Cunningham went on to say the investigation should not be "decided on Twitter, by the news media or by partisans in either party. It’s why I've tried to act responsibly and deliberately, without letting politics or tribalism influence my thinking."
He called on the White House to comply with all document requests from Congress and not obstruct the investigatory path.
McKissick doesn't see it that way.
During his remarks to the 55 protesters, McKissick characterized the impeachment efforts as a "witch hunt" and the continuation of a politically motivated push by Democrats to oust Trump from the White House.
"Ever since 2016, Democrats have been working to steal that election," he said, adding, "It's not going to work."
The anti-impeachment protest held outside Cunningham's office was part of a nationwide messaging blitz by Republicans and the Trump Victory Committee to simultaneously call for Democrats to drop the impeachment inquiry.
Part of that effort is to put pressure on vulnerable House Democrats like Cunningham to "stop the madness."
In a press call Monday, the Republican National Committee and the Trump campaign confirmed their "Stop the Madness" campaign will include a combined $10 million national ad buy.
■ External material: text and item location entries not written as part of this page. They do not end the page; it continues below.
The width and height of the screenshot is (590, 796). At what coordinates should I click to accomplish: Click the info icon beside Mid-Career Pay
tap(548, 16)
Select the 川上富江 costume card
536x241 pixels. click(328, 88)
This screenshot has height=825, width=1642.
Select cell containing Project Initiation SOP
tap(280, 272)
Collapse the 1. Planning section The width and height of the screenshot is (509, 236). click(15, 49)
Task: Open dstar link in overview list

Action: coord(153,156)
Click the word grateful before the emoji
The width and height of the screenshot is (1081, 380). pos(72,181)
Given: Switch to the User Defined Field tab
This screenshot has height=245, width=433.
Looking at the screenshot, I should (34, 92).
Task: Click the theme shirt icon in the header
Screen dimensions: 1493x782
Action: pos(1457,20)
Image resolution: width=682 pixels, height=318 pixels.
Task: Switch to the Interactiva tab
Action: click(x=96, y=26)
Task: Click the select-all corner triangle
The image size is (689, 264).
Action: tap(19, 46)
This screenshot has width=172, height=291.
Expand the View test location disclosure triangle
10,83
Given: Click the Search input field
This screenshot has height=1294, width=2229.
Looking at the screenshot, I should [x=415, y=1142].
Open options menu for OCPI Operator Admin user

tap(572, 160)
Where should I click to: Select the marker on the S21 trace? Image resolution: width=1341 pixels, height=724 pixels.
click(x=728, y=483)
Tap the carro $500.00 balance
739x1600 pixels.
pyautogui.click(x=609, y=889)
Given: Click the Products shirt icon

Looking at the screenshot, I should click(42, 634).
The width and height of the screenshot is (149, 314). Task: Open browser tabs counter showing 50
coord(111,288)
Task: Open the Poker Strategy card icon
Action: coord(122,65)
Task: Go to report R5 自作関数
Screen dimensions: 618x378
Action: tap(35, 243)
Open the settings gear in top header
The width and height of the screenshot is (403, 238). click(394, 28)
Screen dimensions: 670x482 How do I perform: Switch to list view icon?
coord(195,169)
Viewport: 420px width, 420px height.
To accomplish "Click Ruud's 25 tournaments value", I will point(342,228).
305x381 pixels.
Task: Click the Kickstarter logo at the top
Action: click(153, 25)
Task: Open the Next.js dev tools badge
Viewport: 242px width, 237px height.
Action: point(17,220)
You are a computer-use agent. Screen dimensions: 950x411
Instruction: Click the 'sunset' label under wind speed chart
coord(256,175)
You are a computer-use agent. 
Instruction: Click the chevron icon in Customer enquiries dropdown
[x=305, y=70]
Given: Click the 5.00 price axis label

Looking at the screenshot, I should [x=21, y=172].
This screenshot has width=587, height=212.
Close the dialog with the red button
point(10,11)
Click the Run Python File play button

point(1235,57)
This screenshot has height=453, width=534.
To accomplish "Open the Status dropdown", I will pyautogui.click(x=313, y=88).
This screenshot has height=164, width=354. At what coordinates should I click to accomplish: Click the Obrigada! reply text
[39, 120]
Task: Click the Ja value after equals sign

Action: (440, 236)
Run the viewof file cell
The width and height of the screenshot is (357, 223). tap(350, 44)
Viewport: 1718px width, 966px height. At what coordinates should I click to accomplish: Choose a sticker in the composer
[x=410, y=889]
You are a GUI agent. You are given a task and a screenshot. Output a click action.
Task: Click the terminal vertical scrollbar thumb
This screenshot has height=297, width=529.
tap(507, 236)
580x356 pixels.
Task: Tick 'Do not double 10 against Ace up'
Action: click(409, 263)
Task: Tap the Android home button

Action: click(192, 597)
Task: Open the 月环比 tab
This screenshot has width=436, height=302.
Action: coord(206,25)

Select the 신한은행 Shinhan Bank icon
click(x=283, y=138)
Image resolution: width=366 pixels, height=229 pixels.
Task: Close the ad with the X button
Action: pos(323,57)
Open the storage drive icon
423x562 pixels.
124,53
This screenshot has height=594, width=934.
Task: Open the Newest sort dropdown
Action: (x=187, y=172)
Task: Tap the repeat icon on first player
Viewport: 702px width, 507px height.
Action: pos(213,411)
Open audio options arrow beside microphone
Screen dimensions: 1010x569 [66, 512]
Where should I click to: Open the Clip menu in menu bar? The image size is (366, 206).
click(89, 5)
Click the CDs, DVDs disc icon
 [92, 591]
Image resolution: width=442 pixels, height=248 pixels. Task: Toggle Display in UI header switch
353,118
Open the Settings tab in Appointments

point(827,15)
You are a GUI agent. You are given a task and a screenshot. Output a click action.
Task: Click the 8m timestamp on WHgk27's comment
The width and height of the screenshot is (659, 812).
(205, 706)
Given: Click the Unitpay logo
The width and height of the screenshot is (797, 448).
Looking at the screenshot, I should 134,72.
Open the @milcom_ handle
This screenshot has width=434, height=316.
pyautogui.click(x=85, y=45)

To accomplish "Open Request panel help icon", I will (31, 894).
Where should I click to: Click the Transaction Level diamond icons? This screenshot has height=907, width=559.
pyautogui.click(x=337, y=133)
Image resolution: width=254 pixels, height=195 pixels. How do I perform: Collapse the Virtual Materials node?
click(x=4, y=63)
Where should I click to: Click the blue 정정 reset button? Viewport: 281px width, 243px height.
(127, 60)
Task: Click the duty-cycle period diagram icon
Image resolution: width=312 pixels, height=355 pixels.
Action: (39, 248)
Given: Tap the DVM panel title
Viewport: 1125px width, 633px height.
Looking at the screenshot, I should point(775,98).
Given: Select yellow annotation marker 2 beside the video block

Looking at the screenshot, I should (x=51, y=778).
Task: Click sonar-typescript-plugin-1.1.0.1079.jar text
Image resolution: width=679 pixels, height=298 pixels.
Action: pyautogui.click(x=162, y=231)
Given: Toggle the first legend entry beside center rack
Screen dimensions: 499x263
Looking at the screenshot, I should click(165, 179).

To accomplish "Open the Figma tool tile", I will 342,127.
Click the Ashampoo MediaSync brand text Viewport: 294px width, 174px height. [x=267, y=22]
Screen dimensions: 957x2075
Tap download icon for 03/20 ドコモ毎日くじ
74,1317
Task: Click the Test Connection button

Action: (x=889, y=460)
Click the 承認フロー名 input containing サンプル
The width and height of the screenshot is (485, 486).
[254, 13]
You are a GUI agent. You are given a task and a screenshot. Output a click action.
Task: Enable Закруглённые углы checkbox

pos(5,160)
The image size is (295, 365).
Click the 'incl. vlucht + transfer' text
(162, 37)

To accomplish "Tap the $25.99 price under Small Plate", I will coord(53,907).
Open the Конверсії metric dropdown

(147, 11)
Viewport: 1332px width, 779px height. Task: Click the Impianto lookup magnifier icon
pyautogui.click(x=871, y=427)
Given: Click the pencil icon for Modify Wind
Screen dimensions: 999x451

RNC spokesman Rick Gorka confirmed South Carolina will be getting a "double dose" of ads from both the Trump campaign and the RNC.
The ads, he confirmed, will be running in targeted congressional districts, which includes South Carolina's 1st Congressional District.
Two of Cunningham's Republican congressional challengers — Mount Pleasant Town Councilwoman Kathy Landing and former Bikers for Trump founder Chris Cox — attended the protest. They, too, sought to put pressure on the congressmen they are hoping to unseat
"No matter what happens we have to stay together," Landing said. "We're all united with Donald Trump."
Cox called Cunningham "weak," "timid" and "visionless."
"He's weak because he hasn't kept his promises to put the Lowcountry over party. He's timid because, obviously, he doesn't show up to things like this. He's a lapdog for Nancy Pelosi and he's visionless because he's following the herd in Washington," he said.
About 50 yards away, a small counterprotest of six people stood on another corner of the sidewalk.
Leslie Bracken, 50, was holding a sign with the words "Impeach Trump Re-elect Joe" written in large letters.
The Summerville resident said she voted for Cunningham in 2018, but she doesn't mind that he hasn't said where he stands on impeachment.
"This is a hard district and I get that. So I don't have a problem with that," she said. "What I want him to do is when the facts are in, I want him to vote with the facts, not with re-election chance," she said.